§ **SET TASK 1**:
In the ESP32 scanner article, what did the rough prototype report about nearby WiFi networks by morning?
§ **SET TASK 2**:
Reproduce the passage of the ESP32 scanner article starting at "But the scanner?" and ending at "start making choices.".

WiFi Radiation Worries? Build This ESP32 Scanner – Free Guide
From Schumann resonance talks to a real DIY WiFi monitor: Spectrum One's full 140-page blueprint, no gatekeeping.
Ever had a late-night conversation that starts with “What if…?” and ends with you holding a breadboard like it’s a weapon?
That was us.
My partner and I are built different. She lives in the world of wellness — EMFs, nervous system regulation, Solfeggio tones, Schumann resonance — all that “invisible forces” stuff most people roll their eyes at… until they feel it (or don’t, and keep rolling).
Whatever “side” you’re on, Wi-Fi exists. That part isn’t up for debate.
Me? I’m the engineer. I don’t really do vibes unless I can measure them, log them, graph them, and then break them on purpose to see what happens.
So we kept circling the same argument:
Are we actually affected by the wireless soup we live in… or are we just tired and blaming the nearest router?
Then she dropped a simple idea:
“What if we build something that helps us counter it?”
We looked at what the market was selling — “EMF blockers,” “healing frequency devices,” “harmonizers,” all priced like luxury jewelry and explained like a horoscope.
And I had the same reaction any builder has when they see mystery pricing + fuzzy claims:
Nah. We’re building our own.
But here’s the plot twist…
Before you “counter” anything, you need to see what’s real.
You need visibility. You need data. You need to know what’s active, when, and where it’s coming from.
So instead of starting with a frequency generator, I built the tool I wish existed first:
A WiFi activity monitor that shows you what’s happening around you — in real time.
That’s Spectrum One.
The Moment It Clicked
That night I grabbed an ESP32 dev board, a breadboard, and a mess of jumper wires.
By morning, I had a rough prototype scanning nearby WiFi networks and reporting RSSI (signal strength). Nothing fancy. Just proof that the idea had teeth.
I also messed with a quick frequency-generator concept on the side… and it immediately got shoved into the “later” pile. (We’ll bring it back. I’m not letting it die.)
But the scanner? The scanner grabbed me.
Because once you can see the wireless environment, you stop guessing. You stop arguing. You start making choices.
And I kept thinking:
“Why isn’t this modular? Why isn’t this something you can extend like LEGO for hardware nerds?”
So I rebuilt it properly.
Breadboard → design → PCB → revisions → clean board → a standalone platform.
Spectrum One Isn’t a Gadget. It’s a Launchpad.
The goal was: build a baseboard you can keep evolving.
So Spectrum One is designed to be:
Expandable (stackable extensions and add-ons)
Hackable (exposed GPIO for whatever you want to wire in)
Modular (swap displays, add sensors, build your own modules)
Actually usable (not a demo board you abandon after 20 minutes)
You can keep it simple — a WiFi activity monitor you use to map your space.
Or you can go feral and turn it into:
a signal-aware room monitor
a presence/activity trigger for automations
a sensor hub
a “quiet zone” indicator
a platform for experiments you haven’t named yet
a WiFi hacking device (haha nope, strictly for educational/own-network use only)
That’s the point.

§ **AVAILABLE DATA**:
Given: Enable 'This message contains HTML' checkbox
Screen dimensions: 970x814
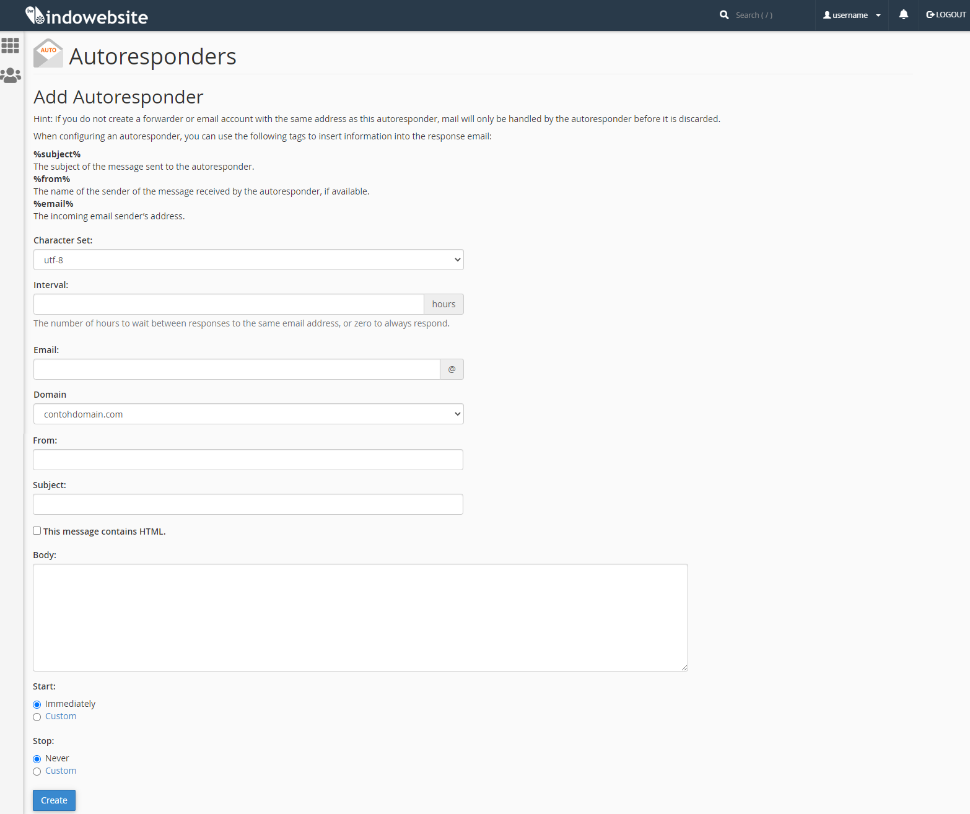Looking at the screenshot, I should click(37, 531).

§ **EXPECTED ANSWER 1**:
It reported RSSI, or signal strength.

§ **EXPECTED ANSWER 2**:
But the scanner? The scanner grabbed me.
Because once you can see the wireless environment, you stop guessing. You stop arguing. You start making choices.